Alternative splicing regulation and miRNA biogenesis in seeds.

(A) RNA splicing is carried out by the spliceosome. Genes subjected to alternative splicing regulation encode proteins with regulatory functions. Chromatin compaction and modifications also affect transcription and splicing. Major transcriptional changes, together with chromatin remodeling, regulate seed maturation, dormancy, and germination. Ub, ubiquitination; Me, methylation; RNAPII, RNA polymerase II; PAF1C, polymerase II-associated factor 1 complex; CTD, carboxy-terminal domain; TFIIS, transcription factor IIS. Depicted in bold are known seed maturation, dormancy, and germination regulators. Adapted from Tognacca et al. (2020).

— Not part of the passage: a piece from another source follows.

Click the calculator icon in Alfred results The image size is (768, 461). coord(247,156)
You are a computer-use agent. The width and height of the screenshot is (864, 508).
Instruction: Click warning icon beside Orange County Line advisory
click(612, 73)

(B)MIR genes are transcribed by RNAPII. Primary miRNAs are processed into hairpin precursors, a process catalyzed by a dicing complex consisting of DCL1, HYL1, and SE. The resulting pre-miRNAs undergo another DLC-mediated cleavage and form a duplex. The 3′ ends of this duplex are then methylated by HEN1 and transported to the cytoplasm for further incorporation into a miRNA-induced silencing complex. AGO1 protein guides the complex to sequences in target mRNAs that are almost perfectly complementary to the miRNA. Shown as an example is the regulation of miR160 in Arabidopsis thaliana and Oryza sativa. DCL, DICER-LIKE 1; HYL1, HYPONASTIC LEAVES 1; SE, SERRATE; HEN1, HUA ENHANCER 1; AGO1, ARGONAUTE. Gray circles denote methylation.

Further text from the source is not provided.